- [RICHIESTA ASSEGNATA] Restituisci tutte le righe dell'elenco che segue, identiche all'originale e senza alcuna modifica.

- [Voci di testo e di posizione degli elementi]
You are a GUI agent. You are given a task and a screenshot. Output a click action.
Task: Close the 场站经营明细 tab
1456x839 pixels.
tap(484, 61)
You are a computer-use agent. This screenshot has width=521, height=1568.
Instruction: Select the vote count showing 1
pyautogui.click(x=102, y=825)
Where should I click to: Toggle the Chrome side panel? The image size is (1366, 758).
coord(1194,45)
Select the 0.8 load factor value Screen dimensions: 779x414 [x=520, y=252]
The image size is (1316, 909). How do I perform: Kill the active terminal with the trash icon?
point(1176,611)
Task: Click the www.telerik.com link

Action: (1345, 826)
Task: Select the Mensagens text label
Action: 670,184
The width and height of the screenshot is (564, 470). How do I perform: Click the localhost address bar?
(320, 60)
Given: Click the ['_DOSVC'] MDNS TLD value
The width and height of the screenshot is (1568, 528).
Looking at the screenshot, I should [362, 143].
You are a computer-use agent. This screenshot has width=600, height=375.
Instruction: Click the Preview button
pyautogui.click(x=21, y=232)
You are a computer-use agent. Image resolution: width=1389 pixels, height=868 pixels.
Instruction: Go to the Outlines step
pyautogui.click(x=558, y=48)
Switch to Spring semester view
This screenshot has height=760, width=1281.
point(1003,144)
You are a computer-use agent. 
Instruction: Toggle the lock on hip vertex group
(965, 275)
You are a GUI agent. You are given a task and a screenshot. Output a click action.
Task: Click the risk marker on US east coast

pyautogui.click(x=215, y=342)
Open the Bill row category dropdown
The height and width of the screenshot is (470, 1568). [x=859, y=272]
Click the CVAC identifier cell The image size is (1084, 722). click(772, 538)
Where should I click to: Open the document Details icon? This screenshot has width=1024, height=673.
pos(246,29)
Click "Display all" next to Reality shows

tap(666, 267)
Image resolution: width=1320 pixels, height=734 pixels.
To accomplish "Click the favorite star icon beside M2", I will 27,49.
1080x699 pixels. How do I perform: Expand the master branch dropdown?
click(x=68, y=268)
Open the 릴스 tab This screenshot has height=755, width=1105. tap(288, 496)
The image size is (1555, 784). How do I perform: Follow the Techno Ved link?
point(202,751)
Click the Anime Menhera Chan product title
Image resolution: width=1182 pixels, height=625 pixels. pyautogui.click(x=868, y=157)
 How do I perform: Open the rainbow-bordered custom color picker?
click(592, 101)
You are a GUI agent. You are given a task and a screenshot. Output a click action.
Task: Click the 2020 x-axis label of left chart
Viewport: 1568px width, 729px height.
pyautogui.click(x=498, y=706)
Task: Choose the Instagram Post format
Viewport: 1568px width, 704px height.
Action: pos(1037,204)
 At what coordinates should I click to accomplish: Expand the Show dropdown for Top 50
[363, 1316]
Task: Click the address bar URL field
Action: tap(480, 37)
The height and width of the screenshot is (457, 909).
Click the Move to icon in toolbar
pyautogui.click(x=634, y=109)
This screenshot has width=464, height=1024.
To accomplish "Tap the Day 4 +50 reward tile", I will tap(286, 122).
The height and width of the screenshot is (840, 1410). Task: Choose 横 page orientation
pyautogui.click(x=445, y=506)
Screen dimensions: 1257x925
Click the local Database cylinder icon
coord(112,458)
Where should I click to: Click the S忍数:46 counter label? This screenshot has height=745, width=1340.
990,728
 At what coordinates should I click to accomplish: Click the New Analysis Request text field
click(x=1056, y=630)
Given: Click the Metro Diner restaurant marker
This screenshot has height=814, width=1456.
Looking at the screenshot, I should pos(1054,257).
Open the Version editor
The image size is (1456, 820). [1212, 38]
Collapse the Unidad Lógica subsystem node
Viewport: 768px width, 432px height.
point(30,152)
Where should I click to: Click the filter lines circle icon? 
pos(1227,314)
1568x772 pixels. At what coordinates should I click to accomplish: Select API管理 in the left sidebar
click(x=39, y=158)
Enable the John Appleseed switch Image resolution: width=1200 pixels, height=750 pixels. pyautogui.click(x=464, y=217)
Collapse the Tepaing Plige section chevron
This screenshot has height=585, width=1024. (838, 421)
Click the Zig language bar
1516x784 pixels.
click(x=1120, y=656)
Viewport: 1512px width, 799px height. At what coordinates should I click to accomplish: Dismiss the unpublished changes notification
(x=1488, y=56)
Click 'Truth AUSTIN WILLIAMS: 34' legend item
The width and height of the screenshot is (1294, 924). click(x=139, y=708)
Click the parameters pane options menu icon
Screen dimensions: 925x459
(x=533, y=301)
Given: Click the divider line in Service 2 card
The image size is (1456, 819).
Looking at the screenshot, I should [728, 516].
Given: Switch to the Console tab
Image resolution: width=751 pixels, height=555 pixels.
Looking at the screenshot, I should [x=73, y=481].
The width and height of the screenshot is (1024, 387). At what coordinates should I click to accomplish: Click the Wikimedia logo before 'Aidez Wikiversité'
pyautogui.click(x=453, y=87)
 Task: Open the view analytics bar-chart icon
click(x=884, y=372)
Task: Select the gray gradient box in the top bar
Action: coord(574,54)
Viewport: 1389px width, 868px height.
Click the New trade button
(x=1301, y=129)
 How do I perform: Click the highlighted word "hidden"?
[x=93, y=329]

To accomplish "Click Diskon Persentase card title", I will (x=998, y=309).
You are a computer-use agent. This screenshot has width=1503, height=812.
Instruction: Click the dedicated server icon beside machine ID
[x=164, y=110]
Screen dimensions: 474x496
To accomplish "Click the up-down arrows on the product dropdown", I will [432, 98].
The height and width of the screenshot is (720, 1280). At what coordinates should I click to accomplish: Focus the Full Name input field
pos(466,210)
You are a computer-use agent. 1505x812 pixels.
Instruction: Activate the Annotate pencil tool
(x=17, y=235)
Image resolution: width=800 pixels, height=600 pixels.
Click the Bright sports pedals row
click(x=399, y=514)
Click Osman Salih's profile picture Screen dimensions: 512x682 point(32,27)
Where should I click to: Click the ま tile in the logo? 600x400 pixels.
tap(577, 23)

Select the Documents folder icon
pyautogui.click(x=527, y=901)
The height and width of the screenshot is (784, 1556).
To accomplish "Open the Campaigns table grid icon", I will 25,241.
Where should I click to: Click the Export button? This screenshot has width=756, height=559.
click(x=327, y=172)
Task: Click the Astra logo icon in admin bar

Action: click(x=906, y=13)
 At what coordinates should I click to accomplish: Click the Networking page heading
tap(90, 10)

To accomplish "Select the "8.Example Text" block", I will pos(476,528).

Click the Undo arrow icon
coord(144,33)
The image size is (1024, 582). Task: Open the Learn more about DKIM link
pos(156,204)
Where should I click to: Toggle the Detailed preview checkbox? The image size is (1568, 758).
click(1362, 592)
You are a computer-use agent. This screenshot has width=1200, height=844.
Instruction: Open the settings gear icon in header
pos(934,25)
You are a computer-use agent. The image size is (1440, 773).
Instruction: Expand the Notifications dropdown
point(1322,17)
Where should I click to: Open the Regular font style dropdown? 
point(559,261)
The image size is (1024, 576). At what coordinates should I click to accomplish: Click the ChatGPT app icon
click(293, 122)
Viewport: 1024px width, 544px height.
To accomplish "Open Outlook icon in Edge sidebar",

- [SOLUZIONE]
You are a GUI agent. You are given a task and a screenshot. Output a click action.
Task: Close the 场站经营明细 tab
1456x839 pixels.
tap(484, 61)
You are a computer-use agent. This screenshot has width=521, height=1568.
Instruction: Select the vote count showing 1
pyautogui.click(x=102, y=825)
Where should I click to: Toggle the Chrome side panel? The image size is (1366, 758).
coord(1194,45)
Select the 0.8 load factor value Screen dimensions: 779x414 [x=520, y=252]
The image size is (1316, 909). How do I perform: Kill the active terminal with the trash icon?
point(1176,611)
Task: Click the www.telerik.com link

Action: (1345, 826)
Task: Select the Mensagens text label
Action: 670,184
The width and height of the screenshot is (564, 470). How do I perform: Click the localhost address bar?
(320, 60)
Given: Click the ['_DOSVC'] MDNS TLD value
The width and height of the screenshot is (1568, 528).
Looking at the screenshot, I should [362, 143].
You are a computer-use agent. This screenshot has width=600, height=375.
Instruction: Click the Preview button
pyautogui.click(x=21, y=232)
You are a computer-use agent. Image resolution: width=1389 pixels, height=868 pixels.
Instruction: Go to the Outlines step
pyautogui.click(x=558, y=48)
Switch to Spring semester view
This screenshot has height=760, width=1281.
point(1003,144)
You are a computer-use agent. 
Instruction: Toggle the lock on hip vertex group
(965, 275)
You are a GUI agent. You are given a task and a screenshot. Output a click action.
Task: Click the risk marker on US east coast

pyautogui.click(x=215, y=342)
Open the Bill row category dropdown
The height and width of the screenshot is (470, 1568). [x=859, y=272]
Click the CVAC identifier cell The image size is (1084, 722). click(772, 538)
Where should I click to: Open the document Details icon? This screenshot has width=1024, height=673.
pos(246,29)
Click "Display all" next to Reality shows

tap(666, 267)
Image resolution: width=1320 pixels, height=734 pixels.
To accomplish "Click the favorite star icon beside M2", I will 27,49.
1080x699 pixels. How do I perform: Expand the master branch dropdown?
click(x=68, y=268)
Open the 릴스 tab This screenshot has height=755, width=1105. tap(288, 496)
The image size is (1555, 784). How do I perform: Follow the Techno Ved link?
point(202,751)
Click the Anime Menhera Chan product title
Image resolution: width=1182 pixels, height=625 pixels. pyautogui.click(x=868, y=157)
 How do I perform: Open the rainbow-bordered custom color picker?
click(592, 101)
You are a GUI agent. You are given a task and a screenshot. Output a click action.
Task: Click the 2020 x-axis label of left chart
Viewport: 1568px width, 729px height.
pyautogui.click(x=498, y=706)
Task: Choose the Instagram Post format
Viewport: 1568px width, 704px height.
Action: pos(1037,204)
 At what coordinates should I click to accomplish: Expand the Show dropdown for Top 50
[363, 1316]
Task: Click the address bar URL field
Action: tap(480, 37)
The height and width of the screenshot is (457, 909).
Click the Move to icon in toolbar
pyautogui.click(x=634, y=109)
This screenshot has width=464, height=1024.
To accomplish "Tap the Day 4 +50 reward tile", I will tap(286, 122).
The height and width of the screenshot is (840, 1410). Task: Choose 横 page orientation
pyautogui.click(x=445, y=506)
Screen dimensions: 1257x925
Click the local Database cylinder icon
coord(112,458)
Where should I click to: Click the S忍数:46 counter label? This screenshot has height=745, width=1340.
990,728
 At what coordinates should I click to accomplish: Click the New Analysis Request text field
click(x=1056, y=630)
Given: Click the Metro Diner restaurant marker
This screenshot has height=814, width=1456.
Looking at the screenshot, I should pos(1054,257).
Open the Version editor
The image size is (1456, 820). [1212, 38]
Collapse the Unidad Lógica subsystem node
Viewport: 768px width, 432px height.
point(30,152)
Where should I click to: Click the filter lines circle icon? 
pos(1227,314)
1568x772 pixels. At what coordinates should I click to accomplish: Select API管理 in the left sidebar
click(x=39, y=158)
Enable the John Appleseed switch Image resolution: width=1200 pixels, height=750 pixels. pyautogui.click(x=464, y=217)
Collapse the Tepaing Plige section chevron
This screenshot has height=585, width=1024. (838, 421)
Click the Zig language bar
1516x784 pixels.
click(x=1120, y=656)
Viewport: 1512px width, 799px height. At what coordinates should I click to accomplish: Dismiss the unpublished changes notification
(x=1488, y=56)
Click 'Truth AUSTIN WILLIAMS: 34' legend item
The width and height of the screenshot is (1294, 924). click(x=139, y=708)
Click the parameters pane options menu icon
Screen dimensions: 925x459
(x=533, y=301)
Given: Click the divider line in Service 2 card
The image size is (1456, 819).
Looking at the screenshot, I should [728, 516].
Given: Switch to the Console tab
Image resolution: width=751 pixels, height=555 pixels.
Looking at the screenshot, I should [x=73, y=481].
The width and height of the screenshot is (1024, 387). At what coordinates should I click to accomplish: Click the Wikimedia logo before 'Aidez Wikiversité'
pyautogui.click(x=453, y=87)
 Task: Open the view analytics bar-chart icon
click(x=884, y=372)
Task: Select the gray gradient box in the top bar
Action: coord(574,54)
Viewport: 1389px width, 868px height.
Click the New trade button
(x=1301, y=129)
 How do I perform: Click the highlighted word "hidden"?
[x=93, y=329]

To accomplish "Click Diskon Persentase card title", I will (x=998, y=309).
You are a computer-use agent. This screenshot has width=1503, height=812.
Instruction: Click the dedicated server icon beside machine ID
[x=164, y=110]
Screen dimensions: 474x496
To accomplish "Click the up-down arrows on the product dropdown", I will [432, 98].
The height and width of the screenshot is (720, 1280). At what coordinates should I click to accomplish: Focus the Full Name input field
pos(466,210)
You are a computer-use agent. 1505x812 pixels.
Instruction: Activate the Annotate pencil tool
(x=17, y=235)
Image resolution: width=800 pixels, height=600 pixels.
Click the Bright sports pedals row
click(x=399, y=514)
Click Osman Salih's profile picture Screen dimensions: 512x682 point(32,27)
Where should I click to: Click the ま tile in the logo? 600x400 pixels.
tap(577, 23)

Select the Documents folder icon
pyautogui.click(x=527, y=901)
The height and width of the screenshot is (784, 1556).
To accomplish "Open the Campaigns table grid icon", I will 25,241.
Where should I click to: Click the Export button? This screenshot has width=756, height=559.
click(x=327, y=172)
Task: Click the Astra logo icon in admin bar

Action: click(x=906, y=13)
 At what coordinates should I click to accomplish: Click the Networking page heading
tap(90, 10)

To accomplish "Select the "8.Example Text" block", I will pos(476,528).

Click the Undo arrow icon
coord(144,33)
The image size is (1024, 582). Task: Open the Learn more about DKIM link
pos(156,204)
Where should I click to: Toggle the Detailed preview checkbox? The image size is (1568, 758).
click(1362, 592)
You are a computer-use agent. This screenshot has width=1200, height=844.
Instruction: Open the settings gear icon in header
pos(934,25)
You are a computer-use agent. The image size is (1440, 773).
Instruction: Expand the Notifications dropdown
point(1322,17)
Where should I click to: Open the Regular font style dropdown? 
point(559,261)
The image size is (1024, 576). At what coordinates should I click to accomplish: Click the ChatGPT app icon
click(293, 122)
Viewport: 1024px width, 544px height.
To accomplish "Open Outlook icon in Edge sidebar",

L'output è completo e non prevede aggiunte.